Vor gerade mal sieben Monaten brachte Amazon mit Fire TV seinen ersten Streaming-Player auf den deutschen Markt. Jetzt steht mit dem Fire TV Stick eine kompaktere Lösung bereit, um tausende Filme auf den Fernseher zu holen.
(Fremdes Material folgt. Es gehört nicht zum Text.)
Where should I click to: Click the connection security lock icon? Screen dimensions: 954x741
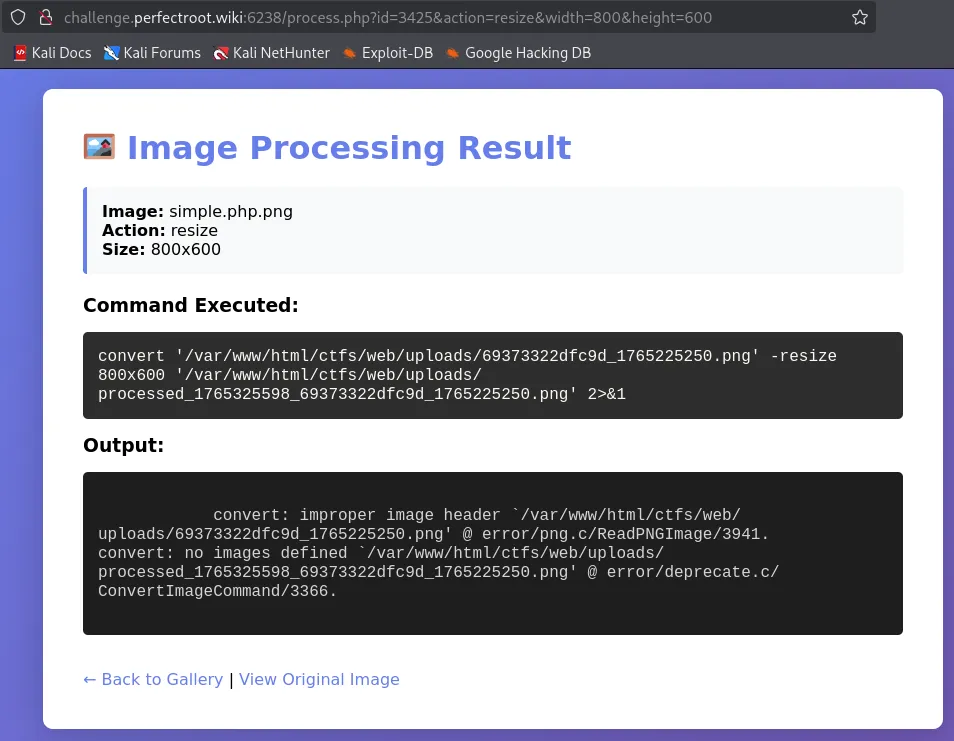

Der 39 Euro teure Adapter mit Dual-Core-Prozessor, einem Gigabyte Arbeits- und acht Gigabyte Datenspeicher wird wie der konkurrierende Google Chromecast in eine freie ­HDMI-Buchse am TV gesteckt. Den Strom bezieht der 25,1 Gramm leichte Winzling über ein eigenes Netzteil. An Bord befinden sich Dualband-WLAN mit zwei Antennen und Bluetooth 3.0. Praktisch: Jeder Käufer erhält einen bereits auf sein Amazon-Kundenkonto vorregistrierten Stick. So muss bei der Installation lediglich das WLAN-Netzwerk ausgewählt werden. Die Menüoberfläche kennt man schon von Fire TV: Auf der Startseite warten die Rubriken „Filme“, „Serien“, „Watchlist“, „Bibliothek“, „Spiele“, „Apps“, „Fotos“ und „Einstellungen“. Da bleiben keine Fragen offen. Positiv überrascht die Geschwindigkeit, mit der man von Kachel zu Kachel navigieren kann: Wartezeiten sind hier Fehlanzeige, jeder Befehl wird prompt ausgeführt. Auch Filme starten faktisch ohne Verzögerung – ein Verdienst der cleveren „ASAP“-Funktion (Advanced Streaming and Prediction), die das Nutzerverhalten des Zuschauers auswertet und interessante Streifen zum sofortigen Abruf bereitstellt.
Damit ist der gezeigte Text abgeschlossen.